Colóquio Internacional
Legacies of the Tricontinental: Imperialism, Resistance, Law
22 a 24 de setembro de 2016
Sala 1, CES-Coimbra
Enquadramento
The 1966 Solidarity Conference of the Peoples of Africa, Asia and Latin America, or Tricontinental Conference as it is better known, remains one of the largest gatherings of anti-imperialists in the world. More than 500 representatives from the national liberation movements, guerrilla movements and independent governments of some 82 countries gathered in Havana, Cuba to discuss the burning strategic questions confronting the anti-imperialist movement of the day. Amongst the delegates were some of the most important figures in the anti-imperialist movement including Fidel Castro, Che Guevara, Sálvador Allende and Amílcar Cabral.
Building on the earlier 1955 Bandung Conference and 1964 UN Conference on Trade and Development (UNCTAD), the Tricontinental represented the extension, into the Americas, of Afro-Asian solidarity begun at Bandung. As such, The Tricontinental marked a highpoint in the emergence of a non-aligned movement and the construction of a Third World anti-imperialist project. At the same time, the Tricontinental represented a break with those earlier efforts. Whereas Bandung was a relatively modest affair, in which the various political currents in the Third World came together to articulate a minimum programme, the Tricontinental was avowedly more radical, explicitly attempting to align anti-imperialism with a wider challenge to capitalism. In the words of Mehdi Ben Barka, Moroccan socialist leader and organiser of the Conference, the Tricontinental aimed to ‘blend the two great currents of world revolution: that which was born in 1917 with the Russian Revolution, and that which represents the anti-imperialist and national liberation movements of today’. Indeed, the Conference featured leftist guerrillas who were busy fighting against their own Third World governments.
In keeping with this radical orientation, the Conference condemned imperialism, colonialism and neo-colonialism, declaring its solidarity with the Vietnamese struggle against the United States. The Conference called more widely for solidarity amongst the radical currents in the Third World and debated what role they would take in relation to the United Nations. In so doing, the Conference created a huge stir in the developed world, becoming the target of numerous attempts at subversion.
The Tricontinental was a huge influence on the development of the later Non-Aligned Movement. In fact, its legacy includes a whole host of developments. On the legal front, General Assembly Resolutions such as the Friendly Relations Declaration and the Declaration of the New International Economic Order flowed directly from the Conference. Similarly, the ideas of military solidarity which animated the Conference bore fruit in events such as Cuba’s 1973 intervention in Angola against Portuguese colonialism.

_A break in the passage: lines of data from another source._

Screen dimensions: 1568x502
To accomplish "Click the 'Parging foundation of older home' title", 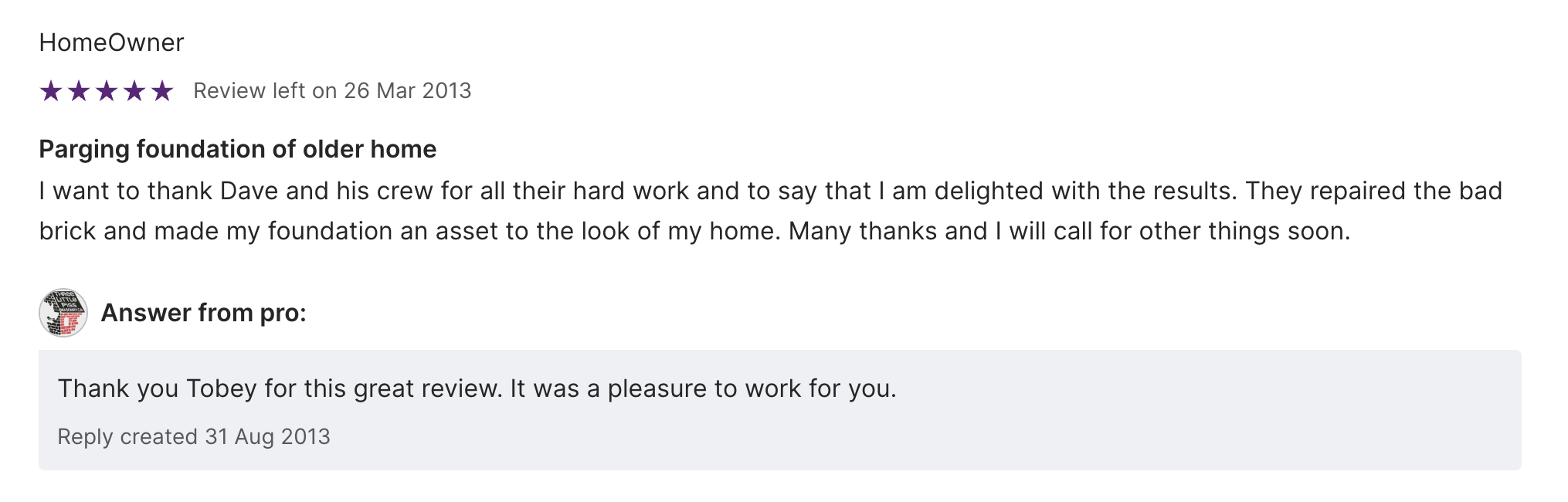I will [237, 149].
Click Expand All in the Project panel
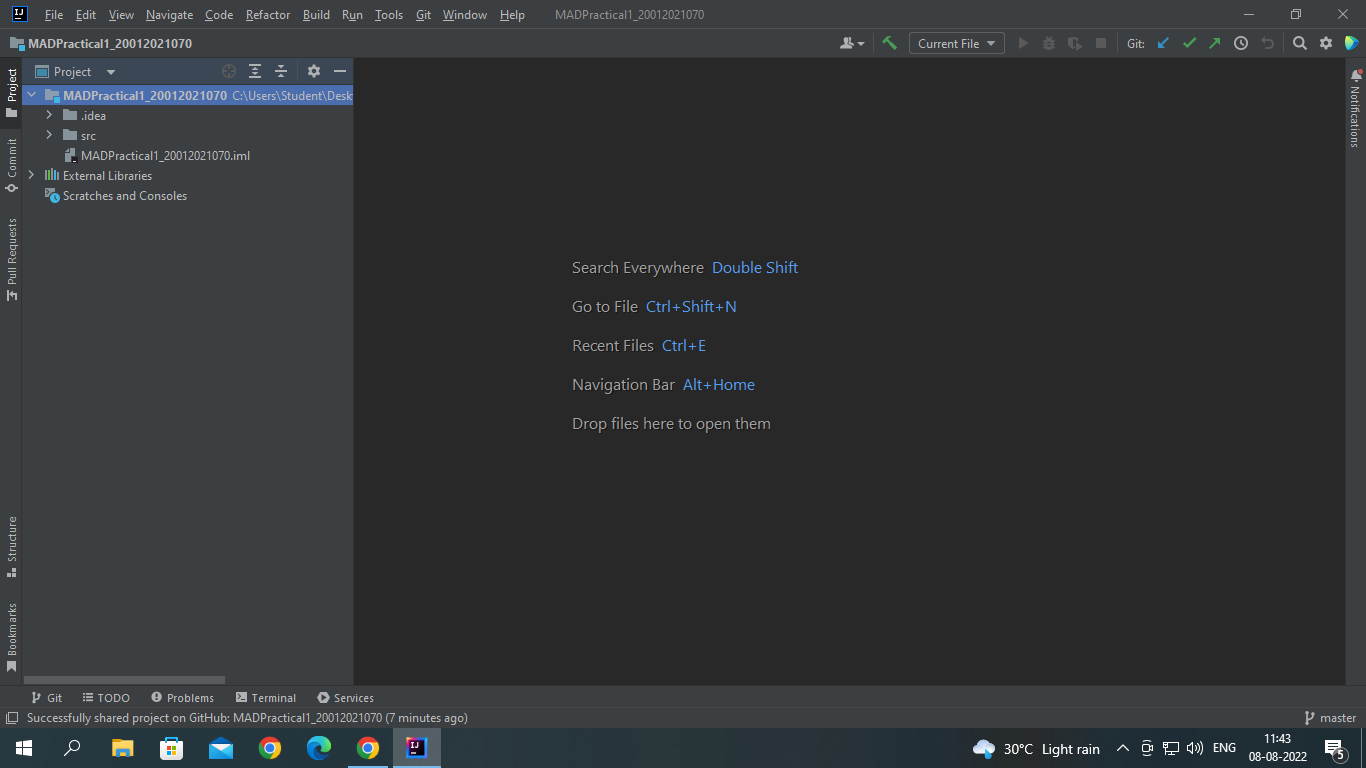Image resolution: width=1366 pixels, height=768 pixels. pyautogui.click(x=254, y=71)
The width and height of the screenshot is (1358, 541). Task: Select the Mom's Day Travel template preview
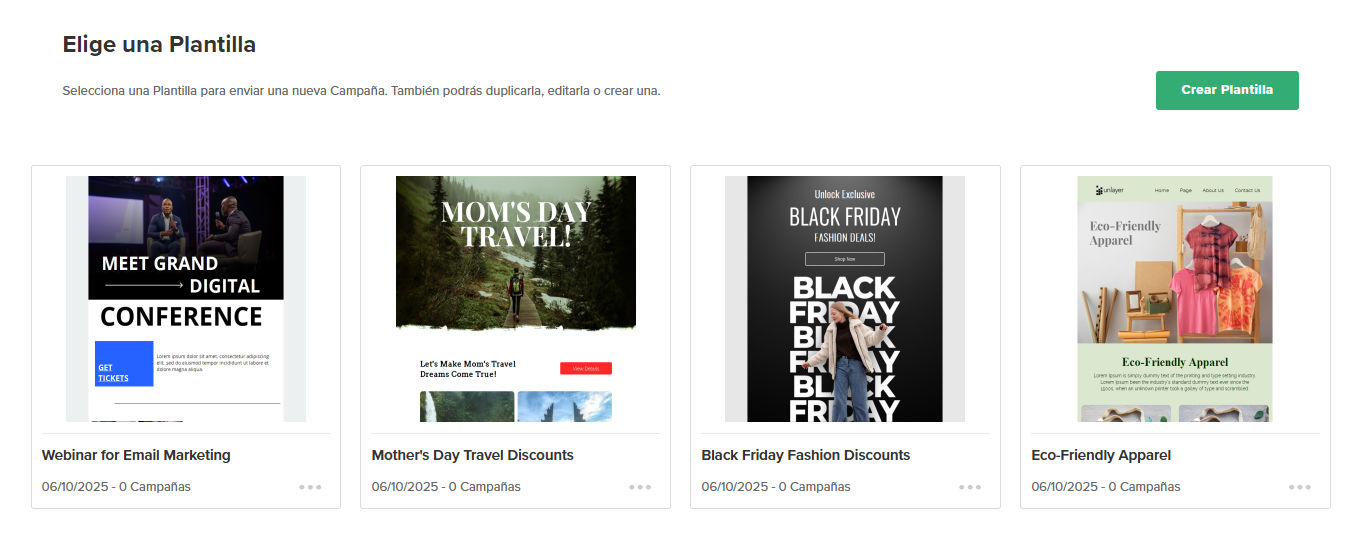(x=516, y=299)
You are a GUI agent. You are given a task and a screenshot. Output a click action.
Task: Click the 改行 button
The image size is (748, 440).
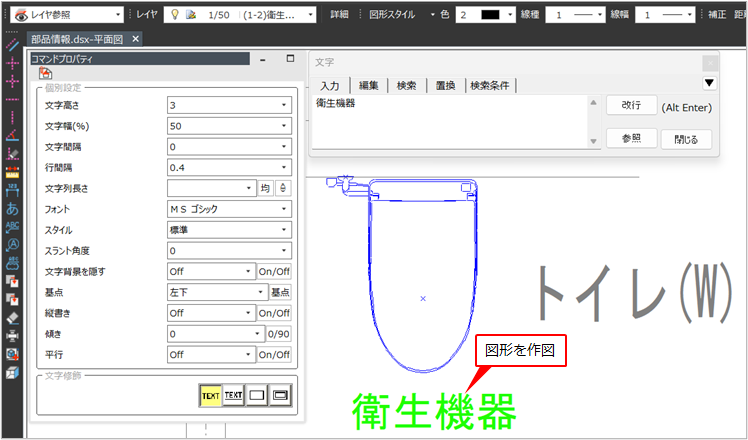pos(631,105)
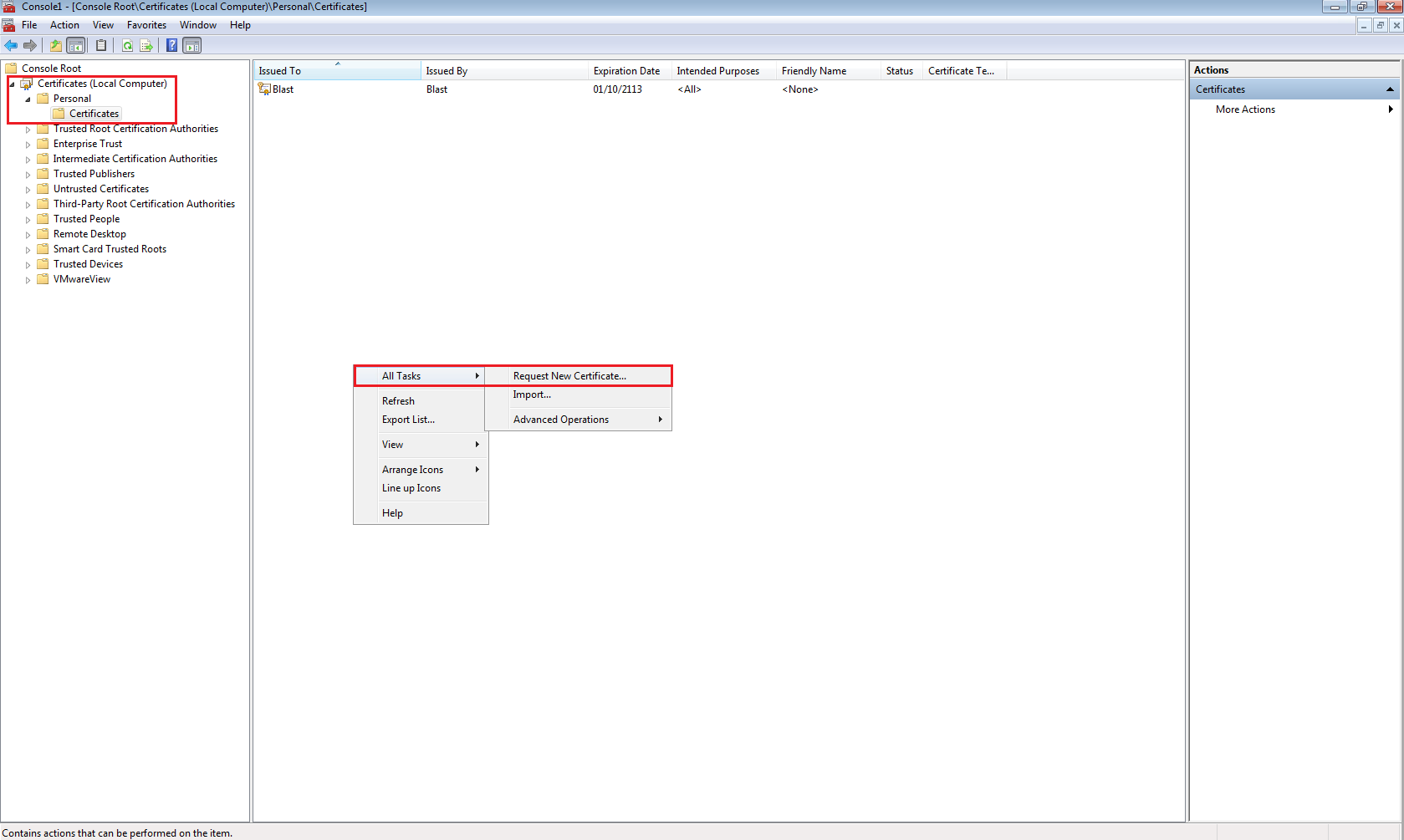Viewport: 1404px width, 840px height.
Task: Open Help via blue question mark icon
Action: coord(171,45)
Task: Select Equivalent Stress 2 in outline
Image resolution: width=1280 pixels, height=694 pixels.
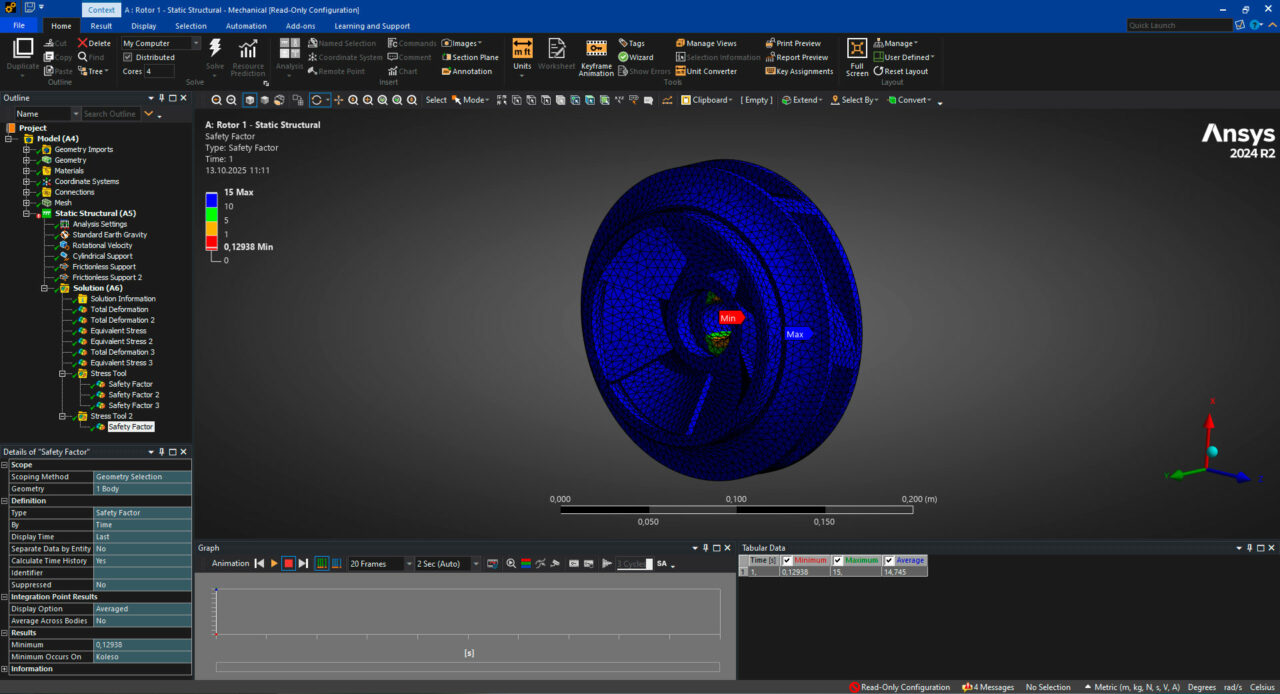Action: click(121, 341)
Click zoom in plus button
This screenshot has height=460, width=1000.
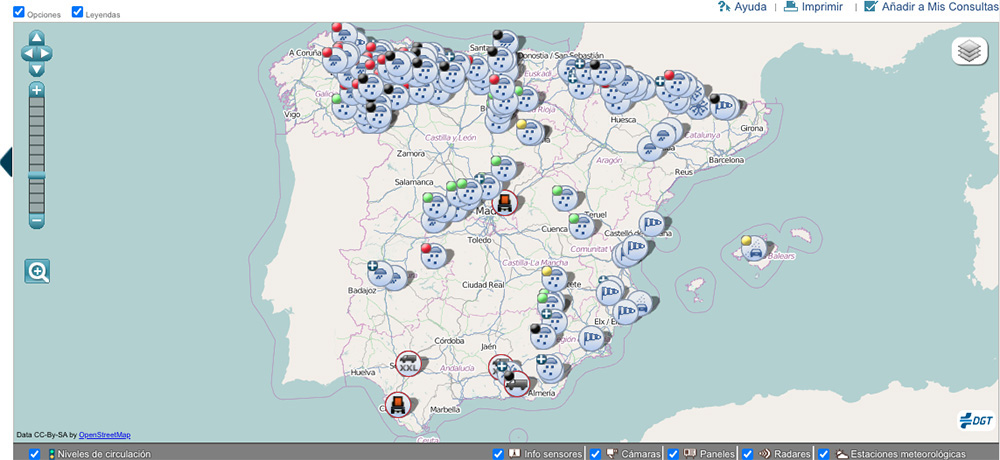[x=37, y=90]
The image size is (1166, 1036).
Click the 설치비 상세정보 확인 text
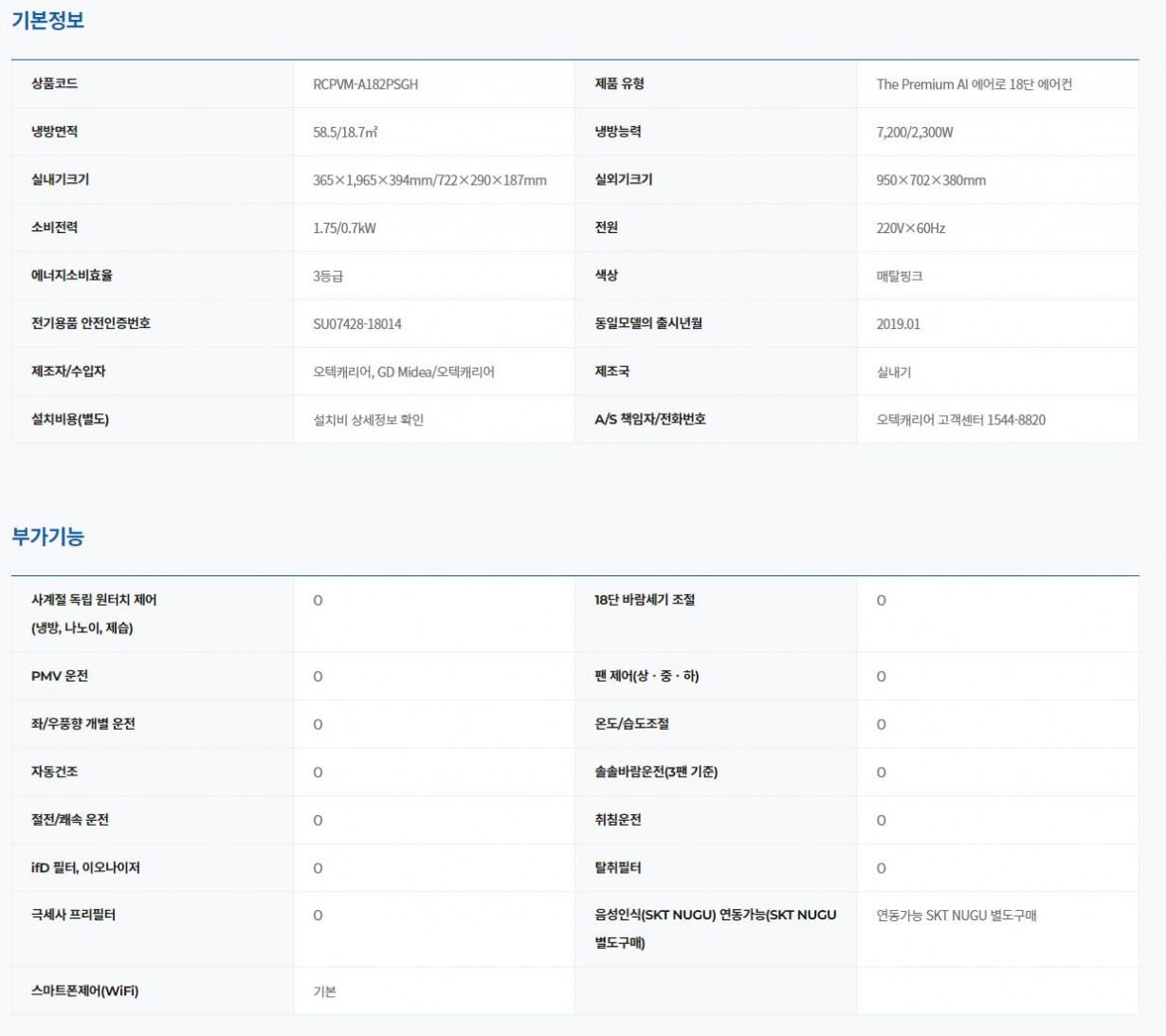pyautogui.click(x=368, y=420)
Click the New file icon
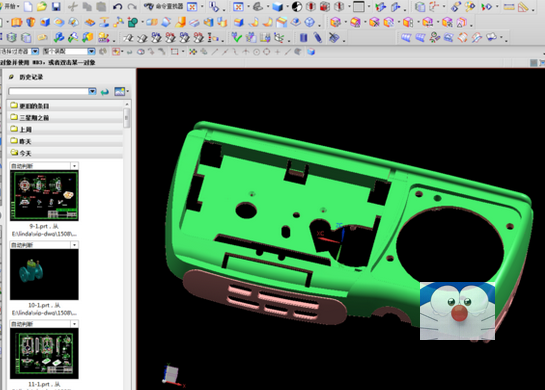 tap(28, 7)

However, despite this importance, the Tricontinental has received very little attention. Scholarship has tended to focus on the relatively modest demands of the Bandung Conference, and neglected the political cleavage represented by the Tricontinental. This has been especially true in international legal scholarship. Thus, whilst the Third World Approaches to International Law movement has paid close attention to the legal arguments of the Third World during the anti-colonial movement, the Tricontinental has not figured heavily in this account. This is representative of a wider erasure of the radical wing of the Third World movement from international legal histories. Yet this means that a key element of the Third World story has been missed. Without paying due attention to this tendency it becomes impossible to understand the development of politics in the Third World. Moreover, the rich heterodox theoretical and political perspectives put forward by the Tricontinental remain lost to us.
The 50th anniversary of the First Tricontinental is an opportunity to reflect on its enduring political, legal and economic importance. We wish to consider both the historical importance of the Conference and its role as a key site for Third World project, as well as its legacy, both intellectual and political, today. Of particular concern is the role of the Tricontinental and ‘tricontinentalism’ in shaping theoretical currents including TWAIL, postcolonialism and Third World Marxisms, as well as conceptualisations of global subalternity and anti-imperialism and concrete forms of South-South cooperation and solidarity.